Tweaks, optimizations, etc


 

I finally managed to setup a Debian Bullseye arm64 QEMU session on my x86_64 CPU and now I can compile a lot faster and easier than before. All this time I had missed a little parameter that up to now made it a show stopper.

 

I have posted build instructions on how I compile under Debian 12/Bookworm arm64/aarch64.

 

I can now run a WaveNet Standard model on my Raspberry Pi 3 "clone" and it uses ~90% CPU. This build is built in Debian 12/Bookworm (Glibc 2.36) and should work on RPi distributions based on it.

 

O3, LTO, PGO, OpenACC and x86-64-v3 optimized Linux build of neural-amp-modeler-lv2 for Glibc 2.39 systems. IMPROVEMENT! On my Ryzen 5600G with a fixed 4.4GHz CPU frequency a Standard WaveNet NAM model used 0.40% CPU. The build from yesterday used 0.5%. The following is not a system benchmark but just an anecdote. I did a test on my i3-7100U CPU running this build of neural-amp-modeler-lv2 on Linux Void and then on Windows 10. The plugin on Windows 10 was compiled using Clang 16 (O3, LTO and x86-64-v3).
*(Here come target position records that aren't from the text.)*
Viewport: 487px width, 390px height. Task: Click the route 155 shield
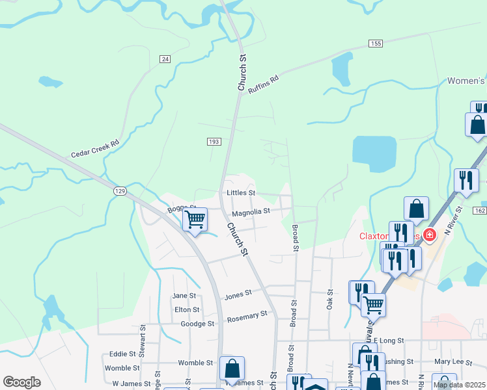tap(374, 44)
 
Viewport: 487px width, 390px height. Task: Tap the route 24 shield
tap(165, 59)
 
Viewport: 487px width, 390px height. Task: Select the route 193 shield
tap(214, 141)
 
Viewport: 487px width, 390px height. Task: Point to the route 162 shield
tap(480, 211)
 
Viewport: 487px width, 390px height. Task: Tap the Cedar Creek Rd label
tap(95, 150)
The DAW on both systems was REAPER and an LSTM model trained with 2 num_layers and 14 hidden_size. The Linux system managed up to 73 instances without any crackling or xruns. The Windows system was unresponsive using only 26 instances. If I had used the official Neural Amp Modeler VST3 I am certain it would have been even fewer instances before unresponsiveness.

 

Ofast, LTO, PGO, OpenMP and x86-64-v3 optimized Linux build of neural-amp-modeler-lv2 for Glibc 2.39 systems. If it doesn't work then you probably need libomp5.so. I will try out -DBUILD_SHARED_LIBS=0 and see if it successfully compiles it all statically. On my Ryzen 5600G with a fixed 4.4GHz CPU frequency a Standard WaveNet NAM model used 0.5% CPU. On an aging i3-7100U (late 2016) laptop I reached 0.72% CPU usage compared to my non-PGO build which used 0.99%. That was with a custom LSTM model. I will probably do an aarch64/arm64 build at some point using Glibc 2.36 so that it can be used on more conservative distributions. I also did a BOLT test but saw no real improvement. This might be my fault though. The compile also increased from ~200kB to ~2MB.